▶ **GOAL OF THE EXERCISE**: Pull every line that includes the word "will" from the data.

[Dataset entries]

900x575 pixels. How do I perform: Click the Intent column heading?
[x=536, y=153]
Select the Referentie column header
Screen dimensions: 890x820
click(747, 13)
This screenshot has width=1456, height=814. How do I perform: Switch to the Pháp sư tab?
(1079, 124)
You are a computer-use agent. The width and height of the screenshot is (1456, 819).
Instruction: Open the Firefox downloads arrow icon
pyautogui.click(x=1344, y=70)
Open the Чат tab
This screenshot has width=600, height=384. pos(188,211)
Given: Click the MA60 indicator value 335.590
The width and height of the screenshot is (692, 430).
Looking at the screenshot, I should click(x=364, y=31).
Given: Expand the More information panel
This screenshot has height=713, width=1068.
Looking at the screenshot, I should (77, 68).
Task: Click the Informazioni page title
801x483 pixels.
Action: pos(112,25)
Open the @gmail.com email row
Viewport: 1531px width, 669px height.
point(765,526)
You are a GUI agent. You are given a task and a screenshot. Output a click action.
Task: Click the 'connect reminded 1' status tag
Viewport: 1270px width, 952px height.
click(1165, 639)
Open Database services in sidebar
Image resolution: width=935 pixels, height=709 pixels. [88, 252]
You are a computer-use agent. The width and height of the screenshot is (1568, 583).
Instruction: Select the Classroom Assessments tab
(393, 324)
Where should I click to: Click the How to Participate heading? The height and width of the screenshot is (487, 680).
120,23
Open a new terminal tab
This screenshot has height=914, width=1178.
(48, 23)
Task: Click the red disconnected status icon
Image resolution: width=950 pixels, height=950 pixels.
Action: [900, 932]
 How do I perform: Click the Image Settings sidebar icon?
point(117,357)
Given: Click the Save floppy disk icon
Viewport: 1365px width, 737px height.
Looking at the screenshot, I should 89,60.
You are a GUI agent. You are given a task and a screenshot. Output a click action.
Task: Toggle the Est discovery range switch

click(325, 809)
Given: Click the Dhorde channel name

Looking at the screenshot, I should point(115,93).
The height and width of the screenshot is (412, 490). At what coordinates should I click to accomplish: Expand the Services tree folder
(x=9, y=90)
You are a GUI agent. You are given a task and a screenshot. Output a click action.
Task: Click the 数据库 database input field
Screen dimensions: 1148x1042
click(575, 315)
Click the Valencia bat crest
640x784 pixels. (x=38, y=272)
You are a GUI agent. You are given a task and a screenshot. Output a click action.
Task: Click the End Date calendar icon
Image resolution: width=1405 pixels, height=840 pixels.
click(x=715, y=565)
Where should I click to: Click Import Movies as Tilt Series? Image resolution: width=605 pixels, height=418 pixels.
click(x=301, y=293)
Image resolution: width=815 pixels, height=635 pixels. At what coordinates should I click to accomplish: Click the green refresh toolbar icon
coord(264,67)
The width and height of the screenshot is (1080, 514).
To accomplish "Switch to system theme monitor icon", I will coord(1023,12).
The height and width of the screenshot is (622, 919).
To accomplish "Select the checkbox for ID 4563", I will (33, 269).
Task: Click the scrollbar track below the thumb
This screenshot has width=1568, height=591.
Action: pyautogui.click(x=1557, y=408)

▶ **TASK ANSWER**:
To accomplish "Switch to system theme monitor icon", I will coord(1023,12).
To accomplish "Select the checkbox for ID 4563", I will (33, 269).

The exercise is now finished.